Il Pd, Monti, Montezemolo
Quelli che nel Pd domenica voteranno Renzi, e credono alla sua promessa di sfondare nell’elettorato di centro e destra, possono permettersi di considerare con distacco Montezemolo, Casini e il destino della rifondazione neocentrista: a stare al sindaco, lui è in grado di far fare al Pd il pienone di tutti i consensi di quell’area.
Gli altri no, gli altri che votano Bersani questo lusso non se lo possono permettere e fanno bene a tifare (in segreto) perché lo strano aggregato che va dai cislini agli ultras liberali passando per Sant’Egidio e i finiani funzioni almeno un po’. Deve andare in doppia cifra nei sondaggi (senza esagerare: il 15 per cento sarà sufficiente). Deve succhiare consensi ad Alfano (cercando di non succhiare via anche Alfano medesimo). Dev’essere abbastanza forte da riequilibrare e calmare Vendola.
Al di là dell’ostilità dichiarata di qualcuno (Orfini, Bindi), l’intera strategia di Bersani si impernia sull’esistenza di un centro più vigoroso dell’anemica Udc. Vigoroso quanto a numeri, si intende, per potersi rendere indispensabile (e al tempo stesso disponibile) alla nascita di una maggioranza parlamentare alla camera e al senato, con qualsiasi sistema elettorale e senza ricorrere ai berlusconiani. Da questo punto di osservazione lo spettacolo andato in scena nel week-end è ideale: il treno di Montezemolo è partito; imbarcherà personalità ed elettori che Bersani ritiene fuori dal proprio raggio d’azione e di interesse; farà numeri discreti; ma contiene al proprio interno il germe della rivalità tra ceto politico esistente e ceto extrapolitico incombente, oltre ad alcune ambiguità programmatiche già esplose. Dunque arriverà alla meta, farà il suo lavoro, ma senza mai diventare un supertreno. L’alleato ideale. Speculare a Vendola: utile, senza esagerare.

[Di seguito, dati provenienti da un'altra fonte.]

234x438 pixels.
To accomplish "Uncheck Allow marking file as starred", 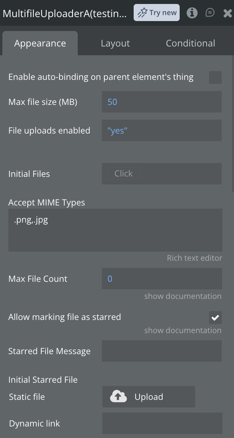I will point(215,318).
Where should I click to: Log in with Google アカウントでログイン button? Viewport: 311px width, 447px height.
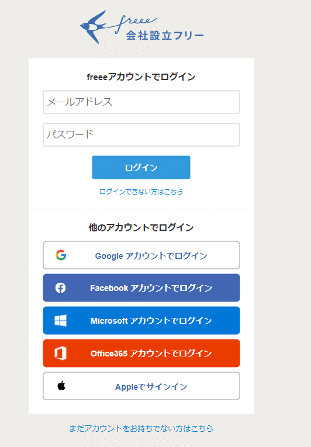(x=141, y=255)
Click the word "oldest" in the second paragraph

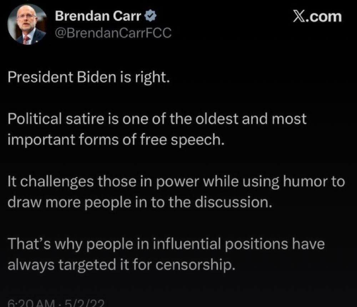pyautogui.click(x=217, y=119)
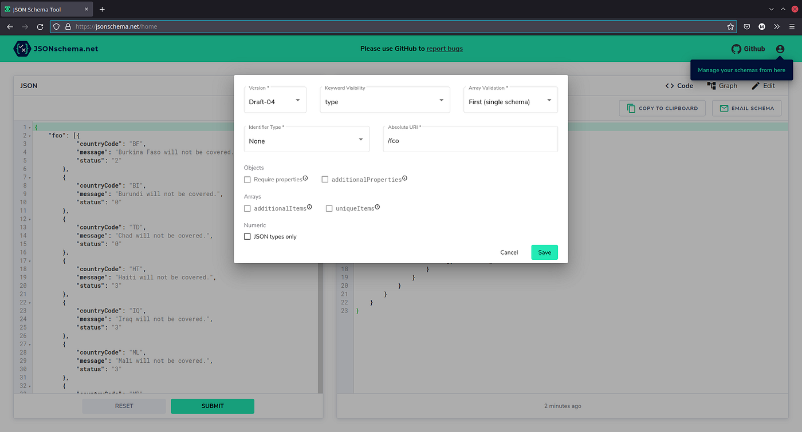
Task: Enable uniqueItems for arrays
Action: click(x=329, y=208)
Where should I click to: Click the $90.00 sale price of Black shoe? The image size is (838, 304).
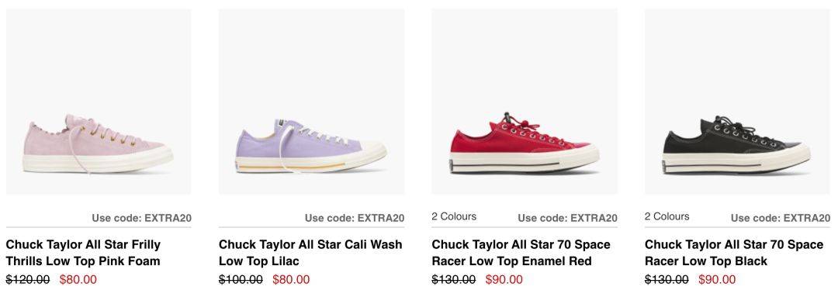pyautogui.click(x=717, y=279)
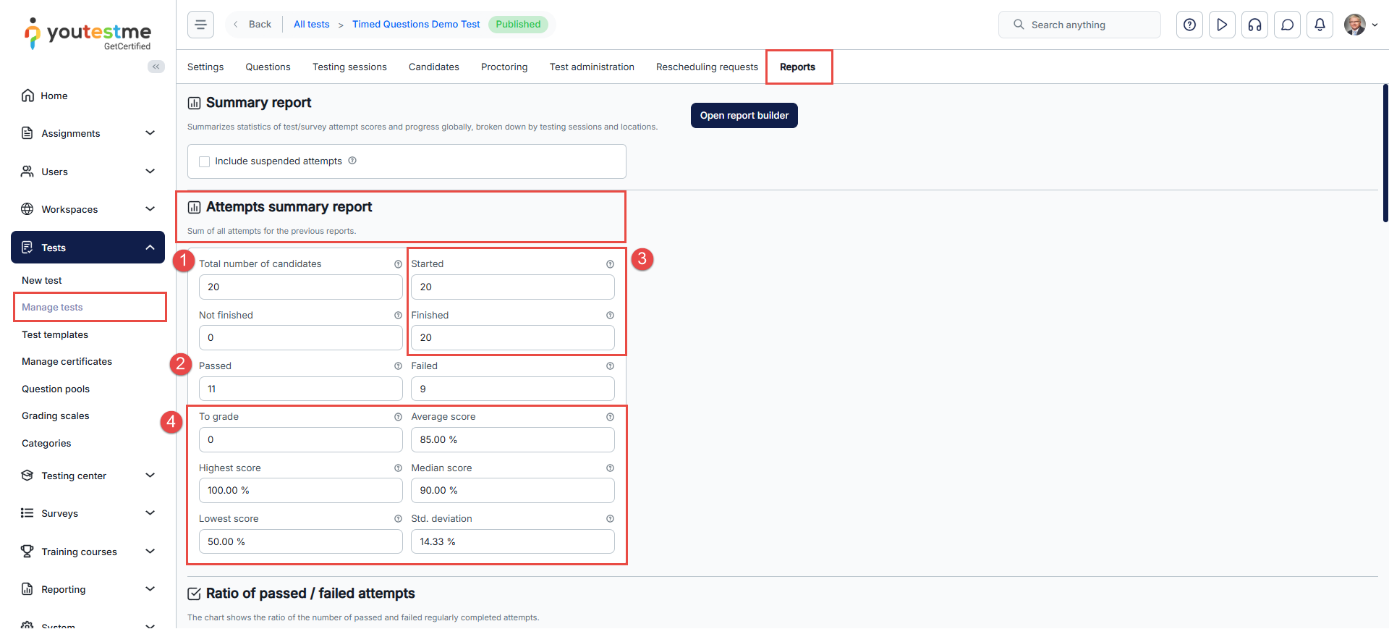Image resolution: width=1389 pixels, height=629 pixels.
Task: Collapse sidebar with double-chevron icon
Action: pos(156,67)
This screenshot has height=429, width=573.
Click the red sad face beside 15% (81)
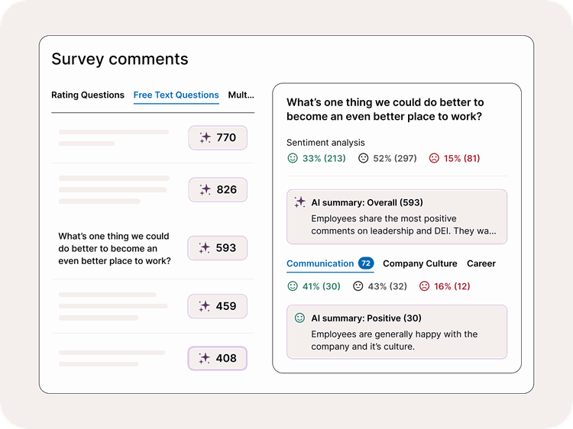[x=433, y=158]
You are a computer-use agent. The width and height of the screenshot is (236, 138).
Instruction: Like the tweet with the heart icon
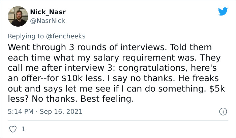12,129
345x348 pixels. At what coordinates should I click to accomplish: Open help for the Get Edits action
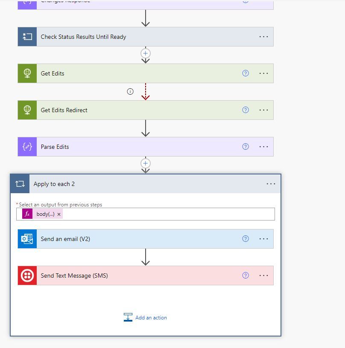tap(246, 73)
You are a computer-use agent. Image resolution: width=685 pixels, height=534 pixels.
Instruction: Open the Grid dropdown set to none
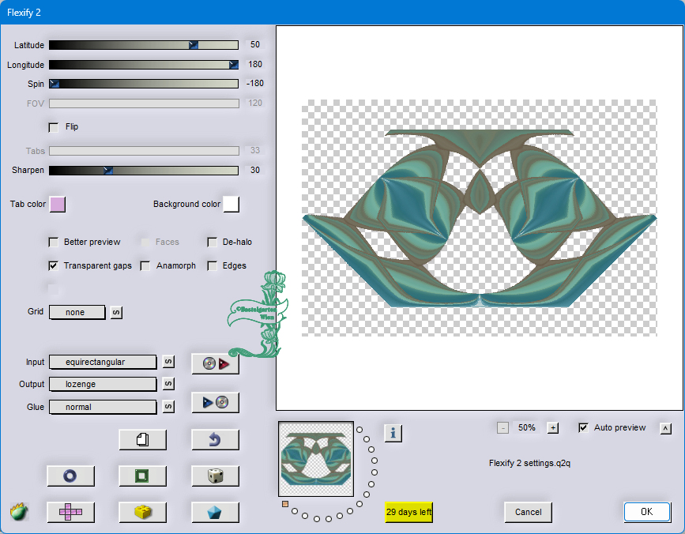[77, 312]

Perché questo schema utilitaristico regga, il professor Monti deve tenersi super partes. Se i centristi potessero fregiarsi del suo nome non sarebbe solo la concorrenza elettorale a farsi scomoda: scoppierebbero anche le contraddizioni che il Pd soffoca dentro di sé. Finché si fanno chiacchiere elettorali da primarie tutti sono bravi a criticare il professore e a fare i bulli coi mercati finanziari: rimane il fatto che Bersani, se toccherà a lui, non farà un passo verso palazzo Chigi senza essere sicuro della piena copertura da parte dell’unico italiano che abbia davvero credito a Bruxelles, a Francoforte e soprattutto alla Casa Bianca.